* Exercises to complete *
A) According to the text on the Young Entrepreneur Council, what services does Stride Services provide to entrepreneurs?
B) In the Young Entrepreneur Council text, write out the passage from "Young Entrepreneur Council" up to and including "expected in return.", swapping "micro-communities" for "small groups".

* Extracted text *
----------------------------------------

Young Entrepreneur Council is a highly selective membership community of entrepreneurs under 45 whose companies have revenues or funding of at least $1M. The YEC Groups program is a new initiative designed to better connect and engage members through the creation of micro-communities based on location, industry, identity, and interests.
Each group is led by a volunteer chair, hand-selected by the YEC team for outstanding leadership in the community during his or her membership tenure. All chairs share one common trait that we believe makes them exceptional: a people-first mentality with regard to relationship building, heavily invested in giving more than is expected in return.
Russell Benaroya is ready to hit the ground running as YEC’s Seattle chair and is eager to “start building some energy around the group.” A partner at Stride Services, Russell joined YEC because a friend who is a fellow member, Shirin Oreizy, kept telling him that she thought the community would be of tremendous value to him. “My goal as chair is to create a bit more connectivity locally so that we get comfortable knowing each other as human beings, not just what we do professionally,” he says. “And I'd love for this to be the nucleus of starting to attract more YEC members, whom we can support through value-added events that are fun.”
A serial entrepreneur, Russel was involved in several healthcare-related startups, including a chain of sleep disorder clinics, before he and two partners, Eric Page and Raja Kapadia, purchased the company that would become Stride. The company provides outsourced bookkeeping, accounting, and HR services to entrepreneurs — back-office functions that are essential to every growing company, but ones that tend to be neglected because they’re not particularly exciting. “We had all been operators and entrepreneurs for the past 15 years and we really wanted to get into a business where we felt we could be of service to helping other entrepreneurs focus on growing their businesses,” Russell says. He and his partners purchased a 15-year-old-company called Keeping Your Balance, and retained its founder, Becky Brown, as an equal partner in the new enterprise, which they renamed Stride Services.

----------------------------------------

* Material shown *
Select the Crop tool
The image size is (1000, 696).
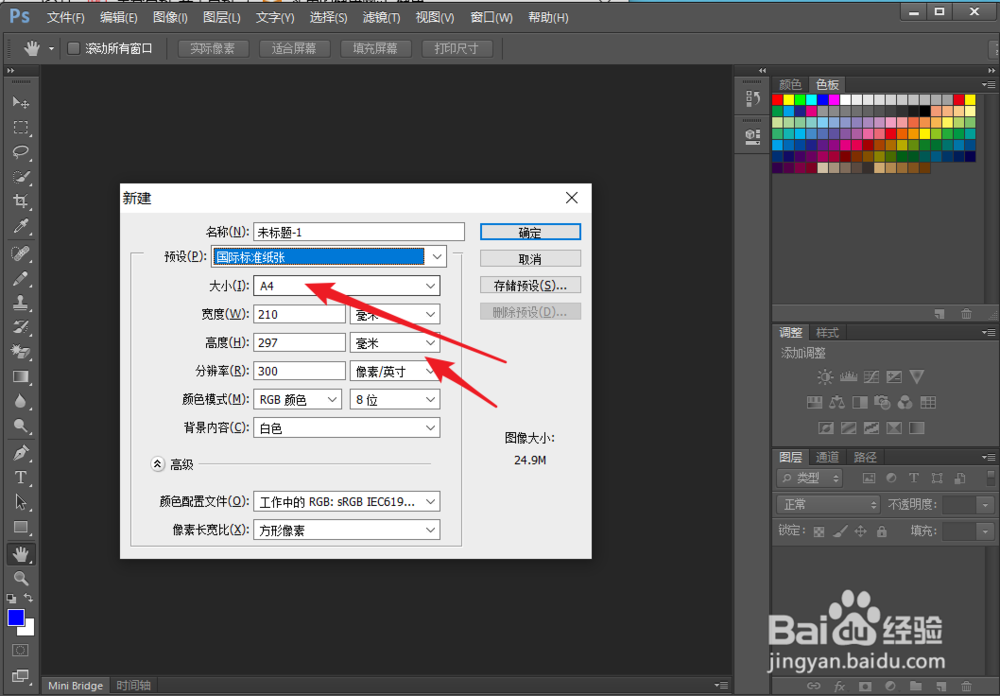[x=20, y=202]
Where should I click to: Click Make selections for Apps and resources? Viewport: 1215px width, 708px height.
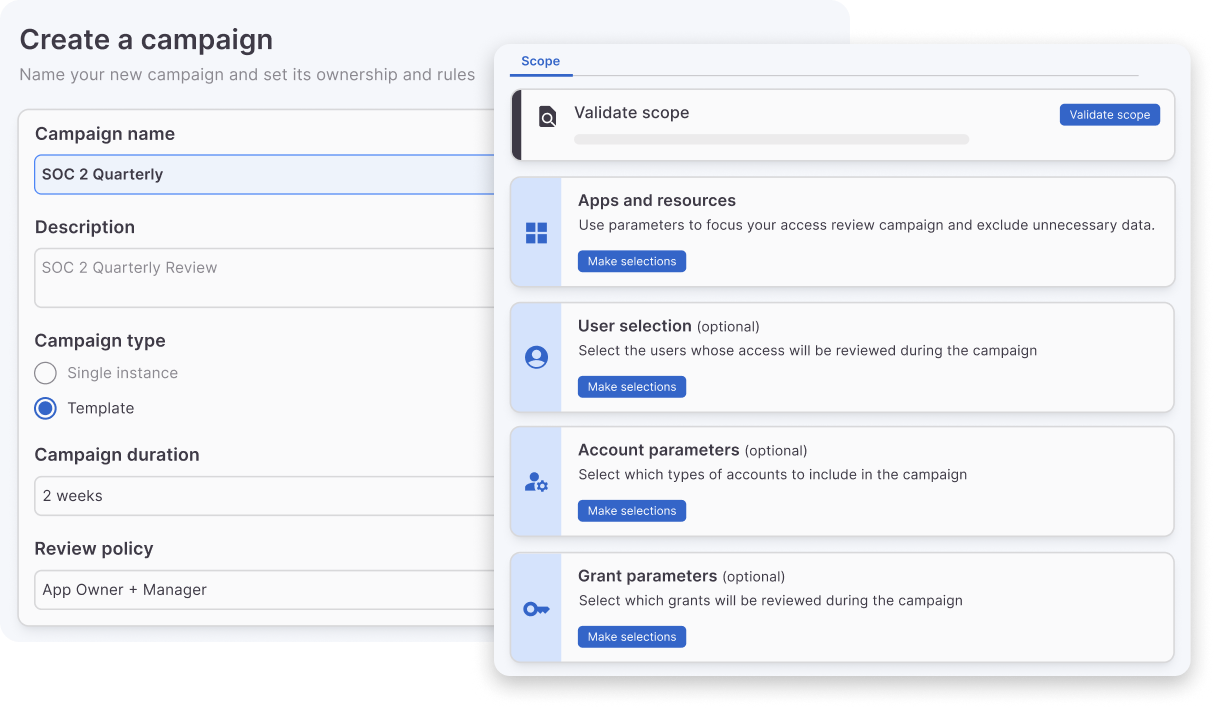631,261
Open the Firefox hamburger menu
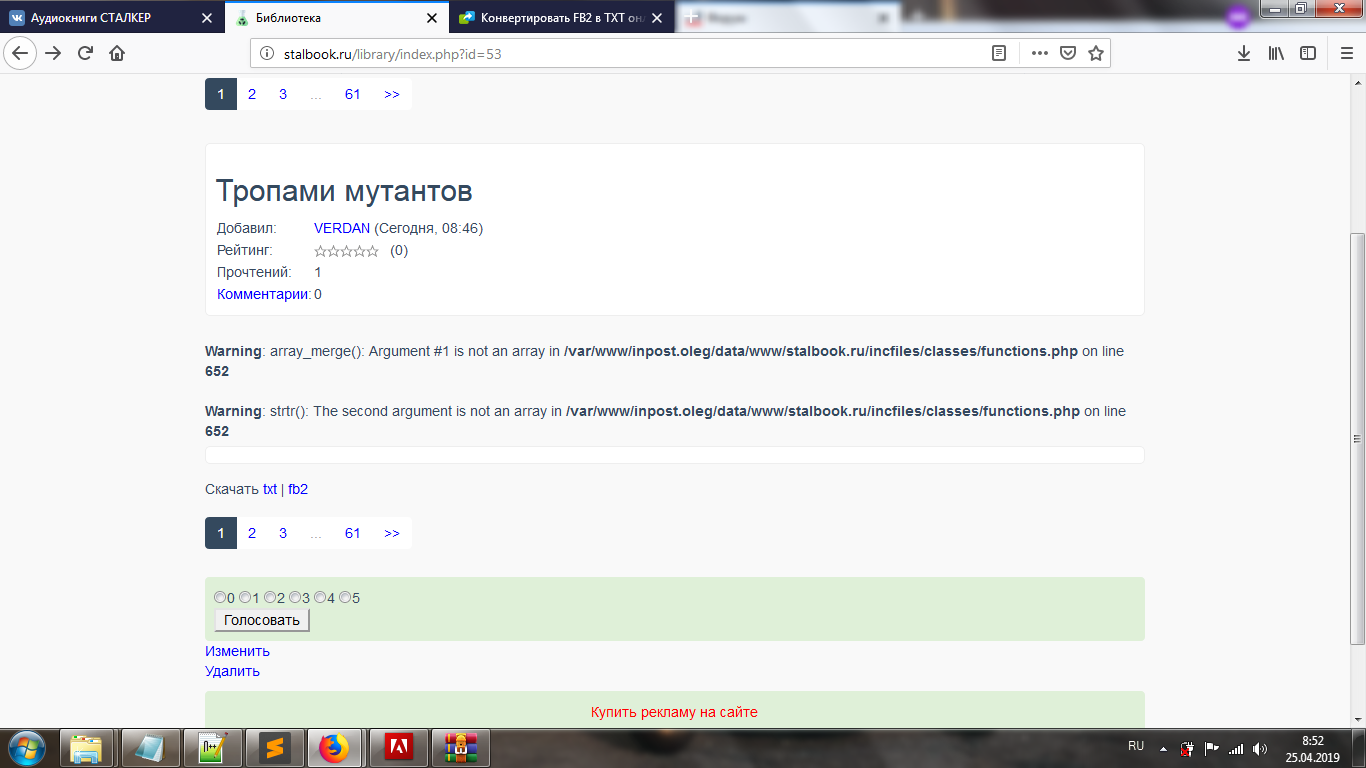The height and width of the screenshot is (768, 1366). click(x=1346, y=54)
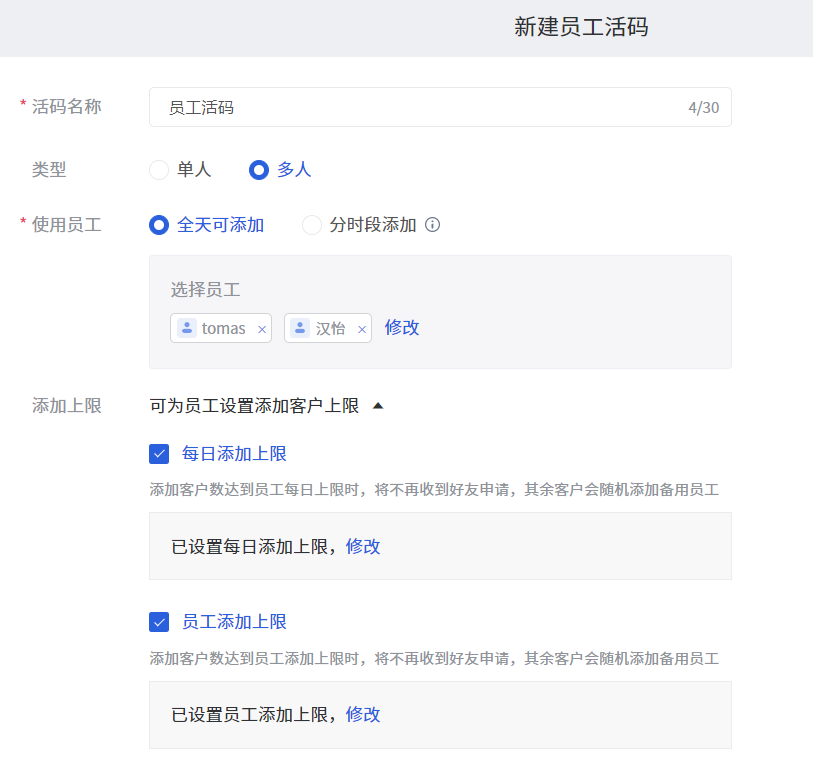The image size is (813, 760).
Task: Choose the 分时段添加 option
Action: pos(312,225)
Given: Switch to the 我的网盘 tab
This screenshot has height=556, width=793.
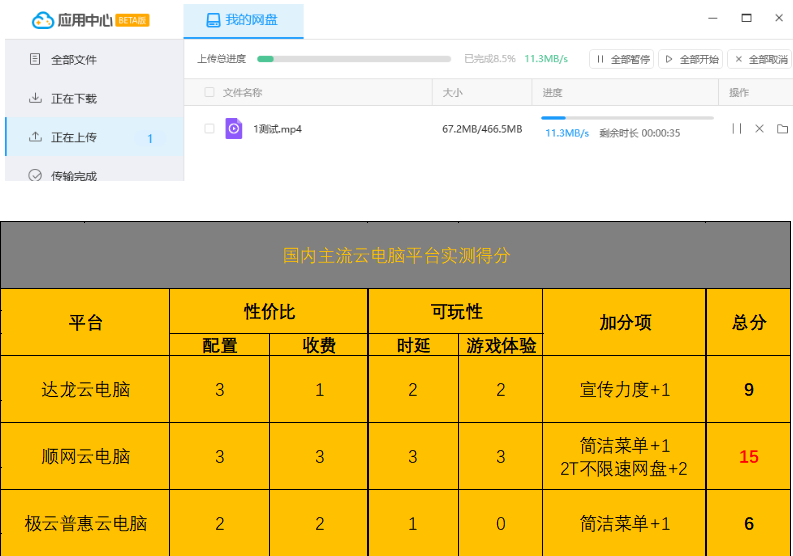Looking at the screenshot, I should (x=243, y=20).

----------------------------------------

* Written answers *
A) Outsourced bookkeeping, accounting, and HR services.

B)
Young Entrepreneur Council is a highly selective membership community of entrepreneurs under 45 whose companies have revenues or funding of at least $1M. The YEC Groups program is a new initiative designed to better connect and engage members through the creation of small groups based on location, industry, identity, and interests.
Each group is led by a volunteer chair, hand-selected by the YEC team for outstanding leadership in the community during his or her membership tenure. All chairs share one common trait that we believe makes them exceptional: a people-first mentality with regard to relationship building, heavily invested in giving more than is expected in return.